● **Dataset content**:
◆ ◆ ◆ ◆ ◆
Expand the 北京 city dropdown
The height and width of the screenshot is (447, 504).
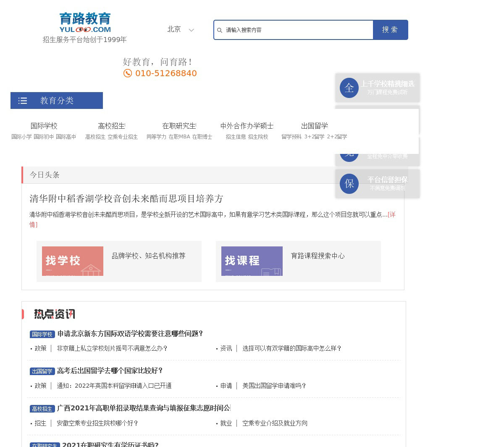tap(174, 29)
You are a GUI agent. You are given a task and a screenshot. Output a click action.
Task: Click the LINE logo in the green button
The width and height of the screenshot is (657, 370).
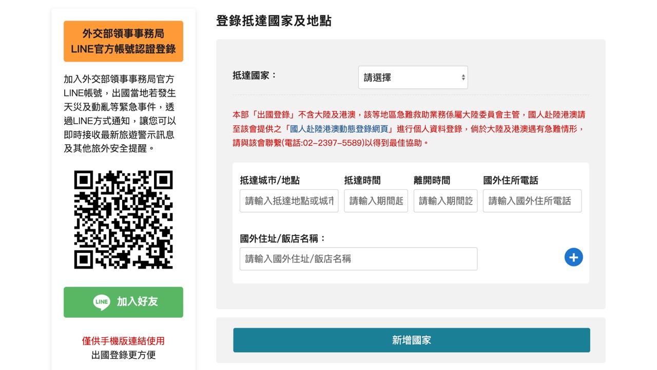pos(102,302)
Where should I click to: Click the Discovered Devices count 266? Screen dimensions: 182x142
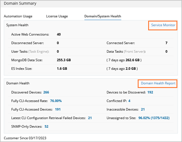46,92
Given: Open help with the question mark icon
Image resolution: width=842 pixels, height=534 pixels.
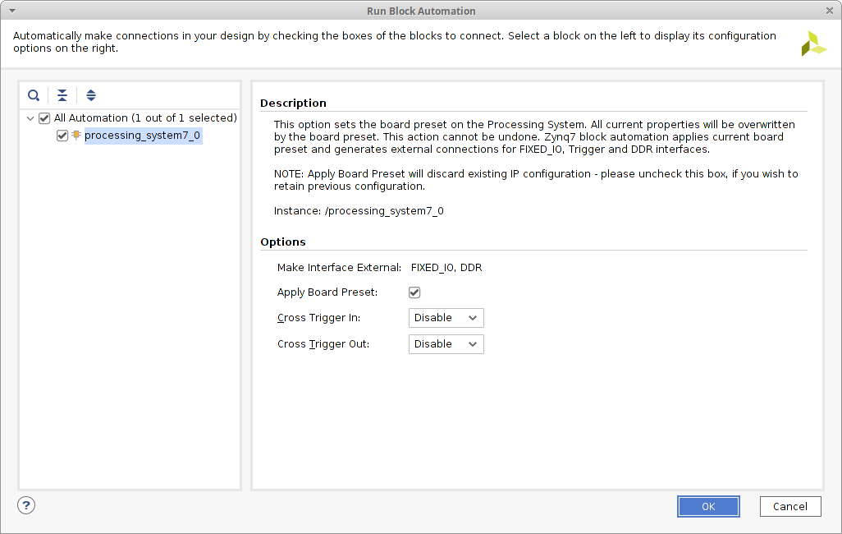Looking at the screenshot, I should [26, 504].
◆ ◆ ◆ ◆ ◆
● **Written task**:
Render the rows starting at the line containing "You are a GUI" and ending with the last row as a two-column CSV with the headers request and answer. Give one line per row, put each field in quotes with its line breaks turned into spaces, and leave the pictures out.

● **Reply**:
request,answer
"You are a GUI agent. You are given a task and a screenshot. Output a click action. Task: Click the LINE logo in the green button The width and height of the screenshot is (657, 370).","pos(102,302)"
"Where should I click to: Click the Discovered Devices count 266? Screen dimensions: 182x142","46,92"
"Given: Open help with the question mark icon Image resolution: width=842 pixels, height=534 pixels.","Looking at the screenshot, I should [26, 504]."